This script processes large geospatial datasets to handle missing values by replacing them with the average of up to 8 nearest valid pixels using a breadth-first search (BFS) approach. It supports chunk-based processing for memory efficiency and removes rows where no valid neighbors are found within a search distance of 10 units. Outputs include a cleaned CSV file and a count of filled missing values.

In [1]:
import pandas as pd
from collections import deque
import numpy as np

In [2]:
# Define chunk size for windowing
chunk_size = 1000  # Adjust based on memory

# Define function to calculate average from neighbors
def calculate_average_from_neighbors(df, feature, missing_lat, missing_lon):
    visited = set()
    queue = deque([(missing_lat, missing_lon, 0)])  # Start with distance 0
    neighbors = []
    max_distance = 10  # Set a maximum search distance to avoid infinite loops

    while queue and len(neighbors) < 8:  # Stop once we have 8 neighbors or exhaust the queue
        lat, lon, dist = queue.popleft()
        if (lat, lon) in visited:
            continue
        visited.add((lat, lon))

        # Check if current pixel has a valid value
        value = df[(df['Latitude'] == lat) & (df['Longitude'] == lon)][feature]
        if not value.empty and pd.notna(value.values[0]):
            neighbors.append(value.values[0])  # Add valid pixel value to neighbors

        # Add neighbors to the queue
        for d_lat, d_lon in [(-0.5, 0), (0.5, 0), (0, -0.5), (0, 0.5)]:
            queue.append((lat + d_lat, lon + d_lon, dist + 1))

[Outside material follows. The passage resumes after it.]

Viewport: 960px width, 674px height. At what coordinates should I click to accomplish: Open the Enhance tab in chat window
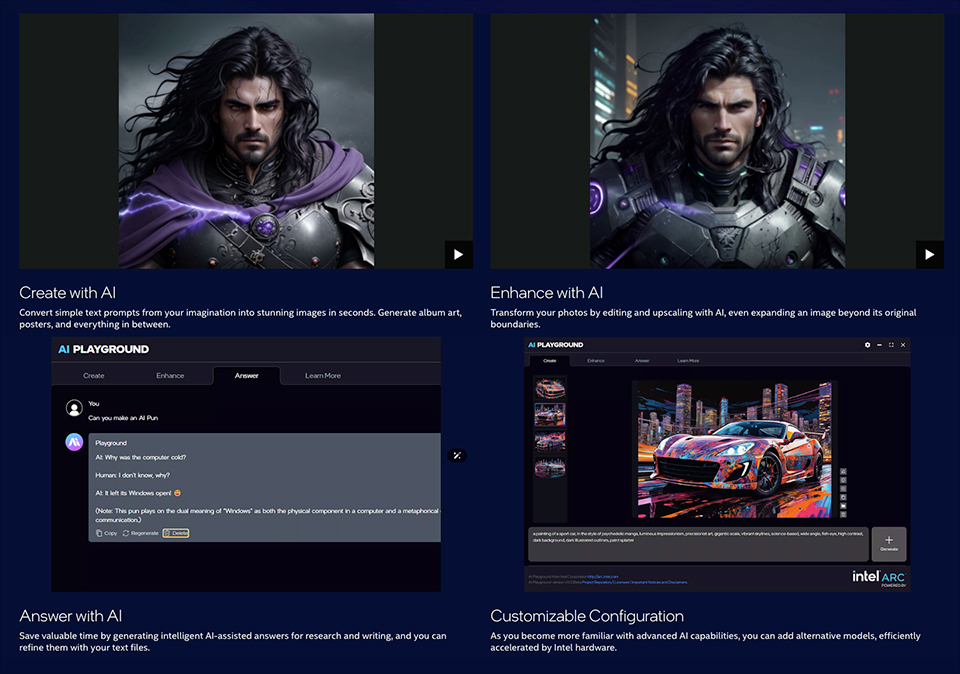tap(170, 376)
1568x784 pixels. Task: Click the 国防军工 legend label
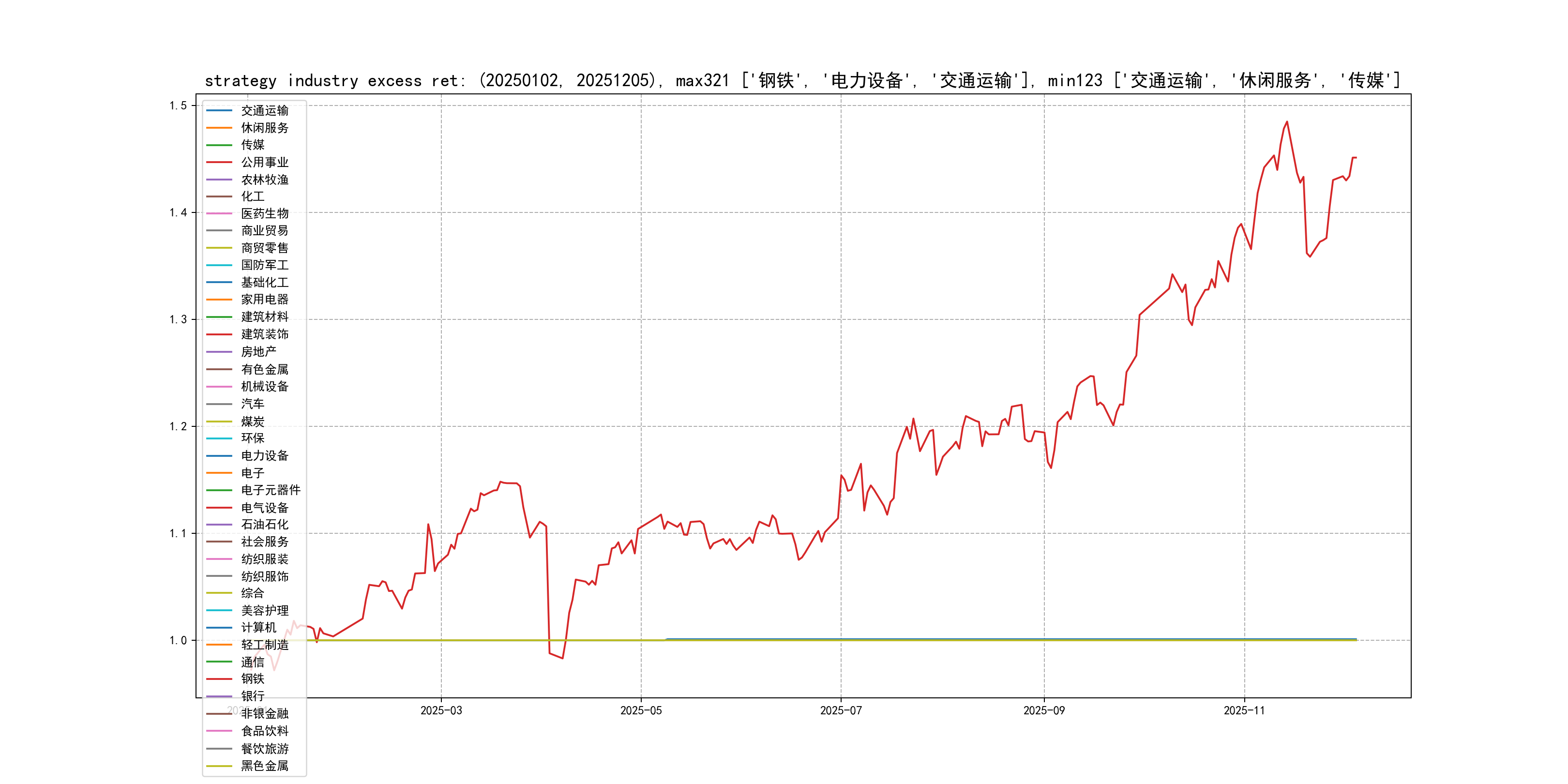tap(264, 265)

        # Break if we reach max distance
        if dist > max_distance:
            break

    # Return the average of collected neighbors if any, else NaN
    if neighbors:
        return np.mean(neighbors)
    return np.nan

# Function to replace missing values with averages or mark for deletion
def replace_missing_values_with_average_or_delete(df, feature_columns):
    to_remove_indices = []
    total_missing_values_filled = 0

    for feature in feature_columns:
        for index, row in df[df[feature].isna()].iterrows():
            lat, lon = row['Latitude'], row['Longitude']
            average_value = calculate_average_from_neighbors(df, feature, lat, lon)

            if pd.notna(average_value):  # Replace if an average is calculated
                df.at[index, feature] = average_value
                total_missing_values_filled += 1
            else:
                to_remove_indices.append(index)  # Mark for removal if no neighbors found

    # Remove rows marked for deletion
    df.drop(index=to_remove_indices, inplace=True)

    return df, total_missing_values_filled

In [4]:
# Load and process file in chunks
total_missing_values_filled = 0

for chunk in pd.read_csv('C:/Users/T00701453/Downloads/combined.csv', chunksize=chunk_size):
    # Ensure Latitude and Longitude are floats
    chunk['Latitude'] = chunk['Latitude'].astype(float)
    chunk['Longitude'] = chunk['Longitude'].astype(float)

    # List of feature columns to process for missing values
    feature_columns = [col for col in chunk.columns if col not in ['Latitude', 'Longitude']]

    # Replace missing values with averages or delete rows
    processed_chunk, missing_filled = replace_missing_values_with_average_or_delete(chunk, feature_columns)

    # Update overall counts
    total_missing_values_filled += missing_filled

    # Save the processed chunk
    processed_chunk.to_csv("processed_combined26.csv", mode='a', index=False, header=False)

# Print final summary
print(f"Total missing values filled: {total_missing_values_filled}")
print("Rows with no valid neighbors were removed.")

KeyboardInterrupt: